The plots below show the data, un-interpolated and interpolated.

@naufalwx can you share the data so that I can try to reproduce the interpolation with GeoStats.jl? I am still confused about what you want to achieve. It looks like we can do it already with the current version of the project.

Please feel free to reach out in our gitter channel: JuliaEarth/GeoStats.jl - Gitter

Following the documentation of Scipy’s griddata, they first generate a tesselation for the given input knots and then interpolate for the target points. I think the building blocks to do this in Julia are there, you can make use of

to create the tesselation. The package also provides a locate function to tell you which triangle your target point is in. The only remaining step would then be the linear interpolation inside the triangle.

In a single step by GMT’s triangulate that is available via GMT.jl

I don’t think there is even a need to perform tesselation in this case. The grid he is plotting is apparently a masked regular grid? If that is the case, this could be literally solved in 4 lines of GeoStats.jl

Anyways, let’s wait for a reply, it may take a couple of days again…

Hi everyone,

Thank you for getting back to me so soon. Here is an example file: https://github.com/naufalwx/TC-Microwave-Database/blob/master/Matthew_test.nc

My initial plan was to try to do a bilinear interpolation. But, I don’t know how, given the data structure. So I looked at packages in other languages and figured out I could treat the data points as scattered data points, and use another interpolation method instead of bilinear, which brought me to scipy’s griddata.

@naufalwx can you explain how the data can be loaded in Julia? Tried FileIO but it failed.

@juliohm It’s a NetCDF file. So you should just be able to use ncread. The three variables on there are labeled “sfc_precip”, “x”, and “y” :slight_smile:

Sorry but this file has no valid data in neither of its 3 vars: x, y, z

Could you maybe share a small script to load the data?
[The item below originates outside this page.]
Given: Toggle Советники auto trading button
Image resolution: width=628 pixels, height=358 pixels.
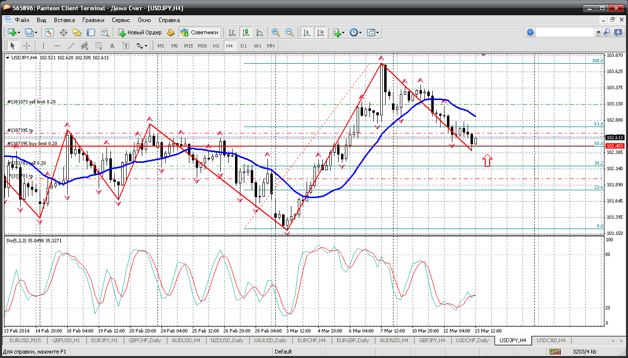Looking at the screenshot, I should [x=199, y=32].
Help us help you :slight_smile:

Definitely :slight_smile: I am able to read-in the file in the same kernel that I wrote the file, but if I open a new kernel and try to read-in the same file, it failed. Give me just a moment to figure it out and I’ll send out another notification when I’ve resolved this issue. Sorry for the delay, but thank you for your continued interest in helping me! :slight_smile:

I’ve resolved the issue. The updated file should be on the GitHub link. To read-in the file:


using NetCDF;

x = ncread("Matthew_test.nc", "x");
y = ncread("Matthew_test.nc", "y");
precip = ncread("Matthew_test.nc", "sfc_precip");

# If you want to look at the variable attributes
ncinfo("Matthew_test.nc")

Just make sure that the file is in the right directory :slight_smile: All files should have the dimension of (221, 366). There are NaNs in “sfc_precip”.

Thanks, now I get the format. There is a feature request open for this NetCDF convention: https://github.com/juliohm/GeoStats.jl/issues/22 @Balinus was working on it, but I don’t know he moved forward with the implementation.

The issue will be addressed in future releases.

1 Like
using GMT

# Assume that the Matthew_test.nc is at current dir

# Load the x,y, z arrays from file
x = gmt("read -Tg Matthew_test.nc?x");
y = gmt("read -Tg Matthew_test.nc?y");
z = gmt("read -Tg Matthew_test.nc?sfc_precip");

# Check the range of the coordinates. Need to know x_min, x_max, y_min, y_max
# Those values are the 5th and 6th of
x.range
y.range

# Compute a grid. Don't know original point separation so from dimensions and x values
# esrtimated that they are about 4 km.
G = gmt("nearneighbor -R-1428/1215/-2729/2326 -I4 -S20", [x.z[:] y.z[:] z.z[:]]);

# Quick image
grdimage(G, shade="+ne0.8+a100", proj="X10c/0", frame="a", fmt="jpg", show=true)

3 Likes

GMT visualizations look amazing as usual.